Parkinson's Measurement

 

Maps of inferred relative PD prevalence, England

 

Abstract

This paper presents maps of the inferred relative prevalence of PD in England. The maps are based on data from publicly accessible data sets:

  • one that contains for each of the 10,000 GP practices in England the number of NHS prescriptions written for each drug in June 2012;
  • one that shows the post code of each practice;
  • one that shows the eastings and northings of each post code.

The data does not explicitly mention PD, so we adopt a proxy measure. This is based on the observation that some drugs, such as levodopa, are associated with PD. The ratio between the number of "Parkinson's" prescriptions written by a practice and the total number of prescriptions that it writes gives an indication of the prevalence of PD in that practice's catchment areas. We go one stage further, we derive our proxy measure by dividing a practice's ratio by the national average ratio. This gives the inferred relative prevalence for that practice. It is from these values that the maps are drawn.

The need for the work

Finding variations in the prevalence of Parkinson's Disease is of interest for a number of reasons. They may give clues as to:

  • the aetiology of the disease;
  • the effectiveness of various therapies;
  • what environmental toxins are involved in PD.

In short, if we understood the spatial differences in PD's prevalence, we would be much closer to finding a cure.

As far as I'm aware, there are only two papers that give detailed maps of prevalence across a whole country. One by Willis et al. [1] for the US. And one by Pedro-Cuesta et al. [2] for Spain. I've found nothing similar for the UK. It is this gap, at least as far as England is concerned, that this paper hopes to go some way to address.

Data

The UK government through its Open Data initiative [3] has now made it easy to, at least, make a start on filling this gap. Amongst the many data sets that are open to the public are ones relating to prescriptions. Personal details such as the names of the people to whom the prescriptions are written are not disclosed.

The maps are based on NHS prescription data from June, 2012, from each of about 10,000 GP's surgeries in England. Some of the maps are based on the whole sample. Some, where appropriate to avoid distortion by unrepresentative smaller practices, are based on a reduced sample of 8400 that comes from including only those practices that wrote at least 500 prescriptions in the month. The distribution of practices is felt to reasonably follow that of the population.

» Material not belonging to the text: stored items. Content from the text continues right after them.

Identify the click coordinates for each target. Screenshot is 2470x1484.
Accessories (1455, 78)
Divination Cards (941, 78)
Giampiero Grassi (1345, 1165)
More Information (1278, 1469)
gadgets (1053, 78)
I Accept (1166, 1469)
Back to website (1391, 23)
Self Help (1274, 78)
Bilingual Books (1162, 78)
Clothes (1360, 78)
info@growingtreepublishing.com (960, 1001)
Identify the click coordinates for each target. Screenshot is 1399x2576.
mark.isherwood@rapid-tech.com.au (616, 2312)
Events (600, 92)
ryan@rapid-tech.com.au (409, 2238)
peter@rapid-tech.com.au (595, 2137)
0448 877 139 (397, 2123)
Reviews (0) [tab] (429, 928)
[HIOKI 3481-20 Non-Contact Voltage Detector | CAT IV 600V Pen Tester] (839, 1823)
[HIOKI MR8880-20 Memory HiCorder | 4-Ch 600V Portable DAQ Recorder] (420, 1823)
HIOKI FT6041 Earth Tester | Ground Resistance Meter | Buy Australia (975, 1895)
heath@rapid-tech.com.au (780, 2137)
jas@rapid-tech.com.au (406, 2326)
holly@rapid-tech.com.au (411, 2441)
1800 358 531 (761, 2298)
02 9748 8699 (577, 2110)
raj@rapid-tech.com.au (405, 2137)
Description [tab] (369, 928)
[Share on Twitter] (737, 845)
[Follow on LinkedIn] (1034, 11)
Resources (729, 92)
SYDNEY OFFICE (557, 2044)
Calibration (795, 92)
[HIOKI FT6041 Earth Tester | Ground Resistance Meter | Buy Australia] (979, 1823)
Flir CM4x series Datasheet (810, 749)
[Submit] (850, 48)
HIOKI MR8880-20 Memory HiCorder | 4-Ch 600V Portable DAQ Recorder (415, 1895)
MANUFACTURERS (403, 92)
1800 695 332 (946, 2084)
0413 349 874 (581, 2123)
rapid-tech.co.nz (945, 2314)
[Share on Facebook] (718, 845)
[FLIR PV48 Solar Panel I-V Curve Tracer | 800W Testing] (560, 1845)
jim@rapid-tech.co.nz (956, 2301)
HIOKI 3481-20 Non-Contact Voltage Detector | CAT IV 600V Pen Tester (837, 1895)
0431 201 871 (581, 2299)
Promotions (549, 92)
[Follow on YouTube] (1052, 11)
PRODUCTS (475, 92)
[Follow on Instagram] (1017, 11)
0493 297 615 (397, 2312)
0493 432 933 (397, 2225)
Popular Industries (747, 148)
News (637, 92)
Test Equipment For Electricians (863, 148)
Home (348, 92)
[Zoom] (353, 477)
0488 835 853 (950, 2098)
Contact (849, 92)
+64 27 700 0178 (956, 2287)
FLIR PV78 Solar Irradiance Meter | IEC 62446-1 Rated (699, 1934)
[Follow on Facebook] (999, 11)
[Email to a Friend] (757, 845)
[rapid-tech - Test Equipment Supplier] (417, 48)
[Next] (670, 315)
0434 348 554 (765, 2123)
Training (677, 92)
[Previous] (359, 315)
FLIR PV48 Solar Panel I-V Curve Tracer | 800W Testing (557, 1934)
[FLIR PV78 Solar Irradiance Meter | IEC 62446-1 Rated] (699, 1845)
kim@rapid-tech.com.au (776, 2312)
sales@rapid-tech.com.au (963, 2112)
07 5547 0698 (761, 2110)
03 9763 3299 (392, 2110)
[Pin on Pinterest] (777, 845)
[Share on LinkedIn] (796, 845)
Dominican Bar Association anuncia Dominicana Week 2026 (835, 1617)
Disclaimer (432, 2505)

For this work I've used three data sets:

  • Raw data for June 2012, from file T201206PDPIEXT.CSV, obtained from [4], giving: "All prescribed and dispensed medicines (by chemical name), dressings and appliances (at section level) are listed for each GP practice. -For each GP practice, the total number of items that were prescribed and then dispensed is shown. -The total Net Ingredient Cost and the total Actual Cost of these items is shown."
  • Raw data for June 2012, from file T201206ADDREXT.CSV obtained from [4], giving addresses including, importantly, postcode.
  • Positional data from the Ordnace Survey, Code-Point data set [5]. This gives Easting and Northing information for each postcode.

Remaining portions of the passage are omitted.